▶ [Directions]: Rewrite the records below, changing "computer-use agent" to "GUI agent" and leaving every other part as it is.
--- Begin ---
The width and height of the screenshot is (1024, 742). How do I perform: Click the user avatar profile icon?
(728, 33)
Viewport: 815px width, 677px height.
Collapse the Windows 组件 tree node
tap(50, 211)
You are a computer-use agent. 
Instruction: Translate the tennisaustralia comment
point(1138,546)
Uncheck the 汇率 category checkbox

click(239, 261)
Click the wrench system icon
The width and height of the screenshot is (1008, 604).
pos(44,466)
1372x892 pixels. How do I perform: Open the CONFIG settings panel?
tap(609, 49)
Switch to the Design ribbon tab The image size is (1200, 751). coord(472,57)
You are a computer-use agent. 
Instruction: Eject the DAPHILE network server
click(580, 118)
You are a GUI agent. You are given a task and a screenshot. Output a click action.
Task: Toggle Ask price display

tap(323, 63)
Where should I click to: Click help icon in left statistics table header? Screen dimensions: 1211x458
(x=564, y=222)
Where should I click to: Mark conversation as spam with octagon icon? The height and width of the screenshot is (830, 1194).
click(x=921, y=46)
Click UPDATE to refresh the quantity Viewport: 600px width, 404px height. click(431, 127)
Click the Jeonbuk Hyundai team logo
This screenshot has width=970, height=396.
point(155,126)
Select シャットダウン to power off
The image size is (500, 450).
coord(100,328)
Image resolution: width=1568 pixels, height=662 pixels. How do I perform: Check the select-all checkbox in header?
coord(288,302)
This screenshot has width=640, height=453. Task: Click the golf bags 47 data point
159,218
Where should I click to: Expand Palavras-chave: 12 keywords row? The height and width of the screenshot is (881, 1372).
--- End ---
▶ [Result of this task]:
The width and height of the screenshot is (1024, 742). How do I perform: Click the user avatar profile icon?
(728, 33)
Viewport: 815px width, 677px height.
Collapse the Windows 组件 tree node
tap(50, 211)
You are a GUI agent. 
Instruction: Translate the tennisaustralia comment
point(1138,546)
Uncheck the 汇率 category checkbox

click(239, 261)
Click the wrench system icon
The width and height of the screenshot is (1008, 604).
pos(44,466)
1372x892 pixels. How do I perform: Open the CONFIG settings panel?
tap(609, 49)
Switch to the Design ribbon tab The image size is (1200, 751). coord(472,57)
You are a GUI agent. 
Instruction: Eject the DAPHILE network server
click(580, 118)
You are a GUI agent. You are given a task and a screenshot. Output a click action.
Task: Toggle Ask price display

tap(323, 63)
Where should I click to: Click help icon in left statistics table header? Screen dimensions: 1211x458
(x=564, y=222)
Where should I click to: Mark conversation as spam with octagon icon? The height and width of the screenshot is (830, 1194).
click(x=921, y=46)
Click UPDATE to refresh the quantity Viewport: 600px width, 404px height. click(431, 127)
Click the Jeonbuk Hyundai team logo
This screenshot has width=970, height=396.
point(155,126)
Select シャットダウン to power off
The image size is (500, 450).
coord(100,328)
Image resolution: width=1568 pixels, height=662 pixels. How do I perform: Check the select-all checkbox in header?
coord(288,302)
This screenshot has width=640, height=453. Task: Click the golf bags 47 data point
159,218
Where should I click to: Expand Palavras-chave: 12 keywords row? The height and width of the screenshot is (881, 1372).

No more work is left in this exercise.